6

I'm purchasing a Dell R610 with redundant power supplies. What is the best way to be alerted in the event that one of the power supplies fails? I'll be running Windows Server 2008 R2. Since this machine will be at a colocation facility, I won't hear the alarm.

4 Answers4

9

Dell OpenManage generates events in the event log when it detects issues with a PSU. You can use any piece of software for notification that is capable of detecting specific events in the event log. You can also configure alert actions to run a program of your choice, which I suppose could be an emailer, etc.

I believe notifications are built in to the IT Assistant componenet of Dell OpenManage, but it's a multicomponent suite and I'm not sure if it's in the baseline piece, as we use Microsoft's System Center Operations Manager for notifications, which is obviously overkill for a single server in a colo facility.

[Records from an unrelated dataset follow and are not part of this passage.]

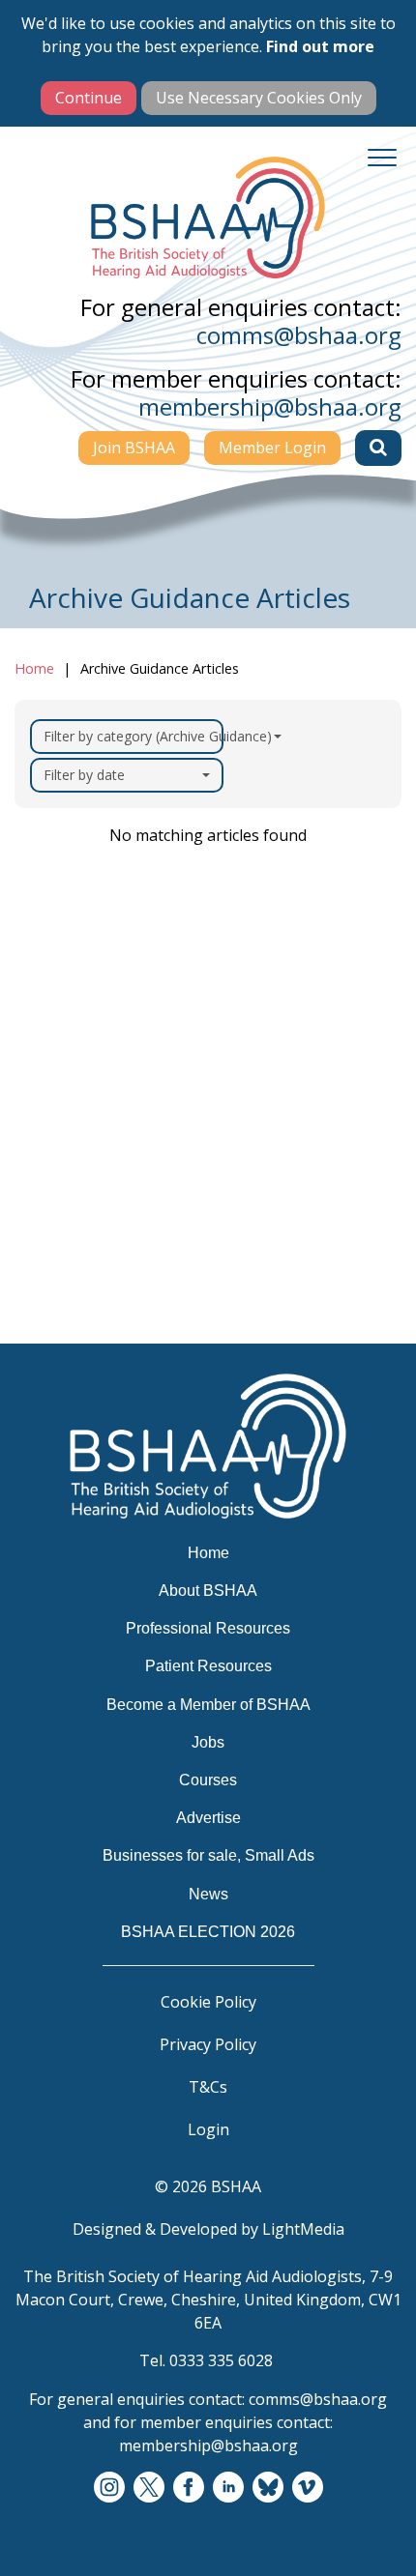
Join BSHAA (134, 447)
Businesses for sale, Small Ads (147, 1305)
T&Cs (208, 2087)
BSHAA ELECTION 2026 (119, 1380)
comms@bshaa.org (298, 335)
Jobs (45, 1191)
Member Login (272, 447)
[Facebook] (188, 2488)
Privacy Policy (208, 2044)
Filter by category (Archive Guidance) (133, 736)
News (50, 1342)
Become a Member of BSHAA (142, 1154)
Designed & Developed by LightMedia (208, 2229)
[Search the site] (378, 447)
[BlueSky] (268, 2488)
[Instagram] (109, 2488)
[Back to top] (377, 2537)
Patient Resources (99, 1116)
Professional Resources (118, 1078)
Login (208, 2129)
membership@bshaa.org (269, 406)
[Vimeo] (307, 2488)
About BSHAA (82, 1041)
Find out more (320, 46)
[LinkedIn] (228, 2488)
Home (34, 668)
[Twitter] (149, 2488)
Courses (60, 1229)
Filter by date (84, 775)
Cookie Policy (208, 2001)
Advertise (66, 1267)
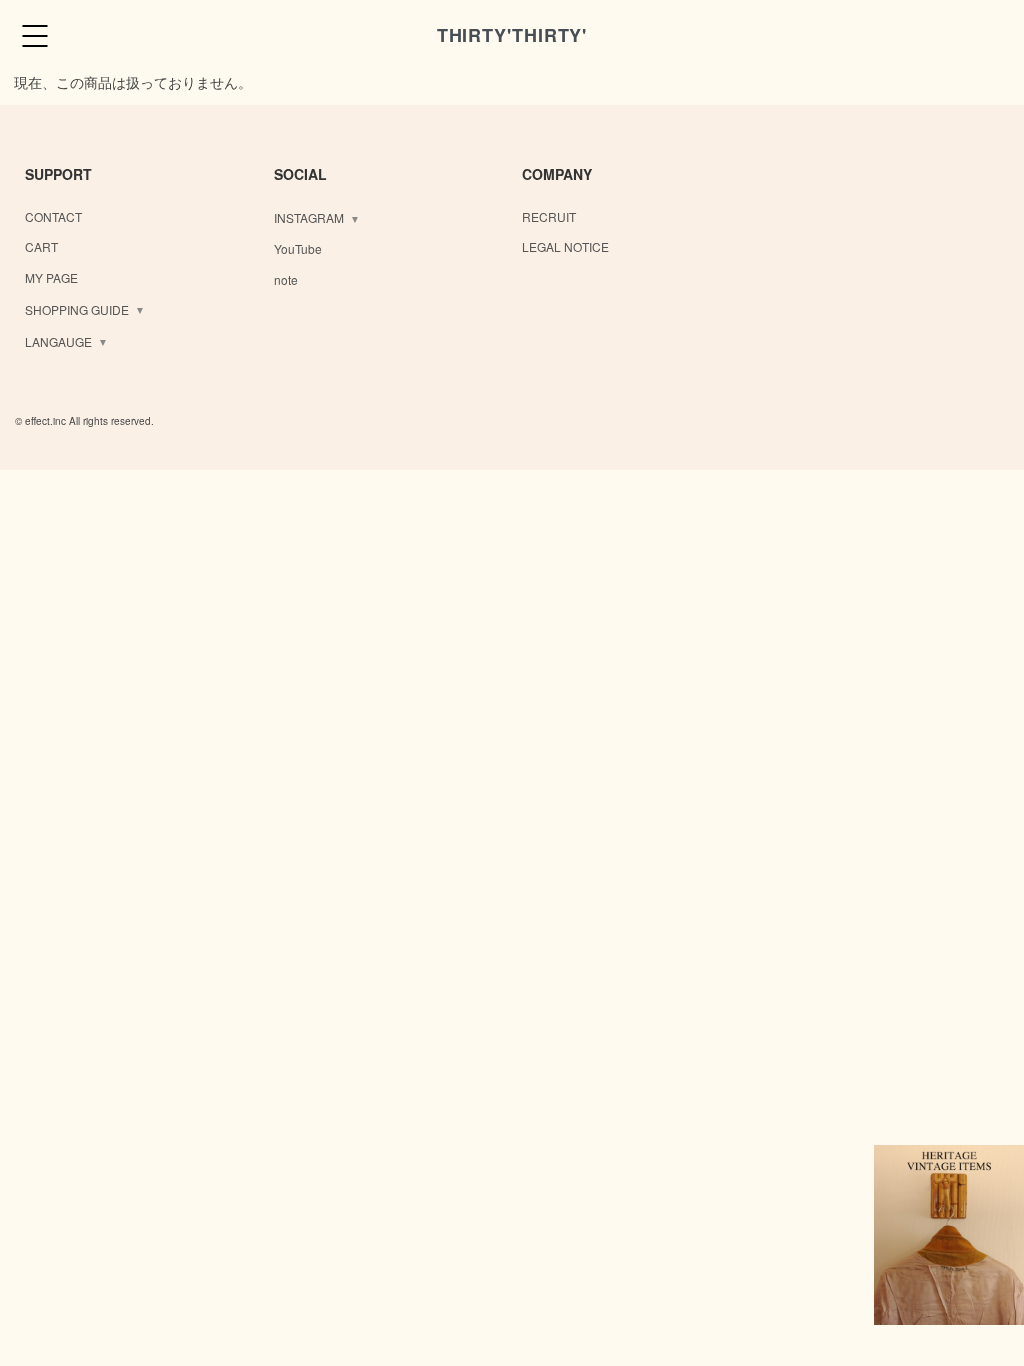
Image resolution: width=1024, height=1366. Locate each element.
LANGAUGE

IT Assistant would need to be run on a separate system IIRC. Depending on the colo facility, they may have an IT Assistant set up that you can hook into to receive alerts.

phoebus
  • 8,380
  • 1
  • 31
  • 30
7

ipmitool can probe the power supplies. I do this mainly on linux machines, but ipmitool exists for windows too.

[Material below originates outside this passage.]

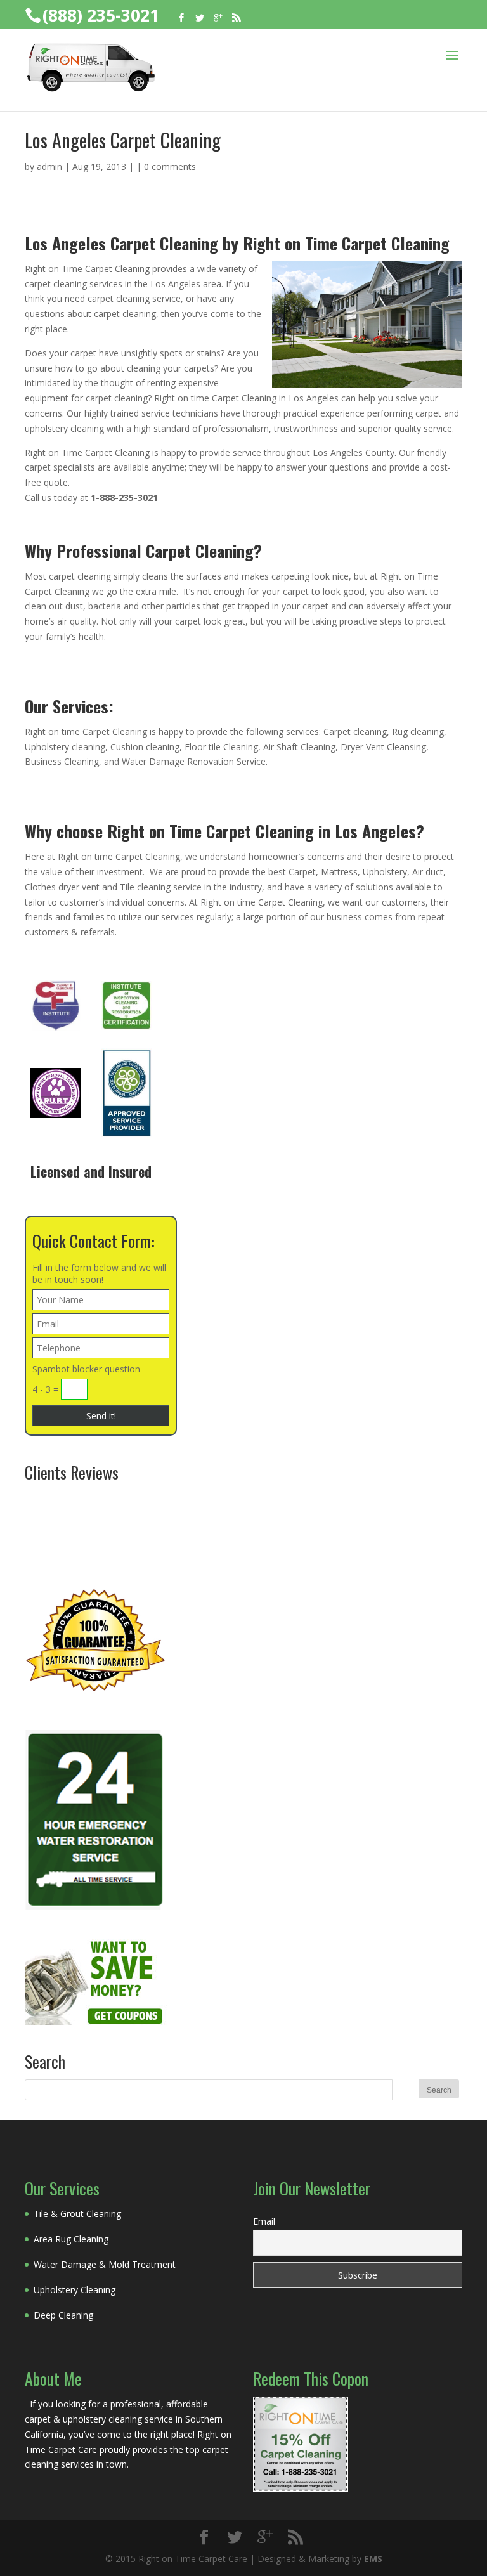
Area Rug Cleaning (71, 2239)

# ipmitool sdr type "Power Supply"
Status           | 64h | ok  | 10.1 | Presence detected
Status           | 65h | ok  | 10.2 | Presence detected
PS Redundancy    | 74h | ok  |  7.1 | Fully Redundant

Just write a script to parse the output and have that output sent to your central monitoring host (or have it email you.)

toppledwagon
  • 4,245
  • 25
  • 15
0

If you're looking for a monitoring solution that's independent of the R610 itself, you could use a product such as the ITWatchDogs' WeatherGoose-II paired with a couple of CT-30-60-120 current transformers, one transformer for each of the two AC power connections on the back of the server. Then, if either power supply failed, its current draw would drop to zero (or close to it) and you could set the WeatherGoose-II to send an e-mail or SNMP trap when that occurs.

However, you would need to get an electrician to open up the power cord and separate out the current-carrying "hot" wire from the trio inside the power cord so that it can go through the center of the transformer by itself; if you just clamp the CT around the entire power cord, the opposing currents in the hot and neutral wires will cancel out each others' magnetic field and the CT will always "see" zero current draw.

Another possibility would be the RCU-H (which is made by another branch of IT Watchdogs' parent company, but should still be available through them), which is basically a "smart" rack-mount power strip that can individually monitor and control each outlet. Simply plug both power cords from the Dell server into two sockets on the RCU-H, and it too can monitor the current draw of each one and alert you if either power supply suddenly stops drawing current.

splattne
  • 28,508
  • 20
  • 98
  • 148
0

You can take a look at Nagios.

If you only want to monitor the power supply, then it would be overkill.

However, setting it up will allow you to monitor any alerts generated by OpenManage such as raid failure, memory issues, chassis fans, etc as there is a Nagios plugin that queries OpenManage.

On top of that, you can monitor for excessive RAM usage, hard disks filling up, CPU %, etc.

You can also monitor the services you are providing on that box such as HTTP, SMTP, FTP etc.

The setup is best served by using a separate box and if it is offsite of the equipment you are monitoring so that you can get the alerts during an outage. It doesn't require a lot of power and can easily be an older box sitting in your office or home.

You can setup alerts to email, cell phones, firefox plugins, etc. You can configure escalation groups so that it sends to email first, if it isn't addressed then text guy #1, still not addressed text guy #2, etc.

Basically the stuff you can do with Nagios is pretty deep and is a great tool for any sysadmin.

ManiacZX
  • 1,656
  • 13
  • 16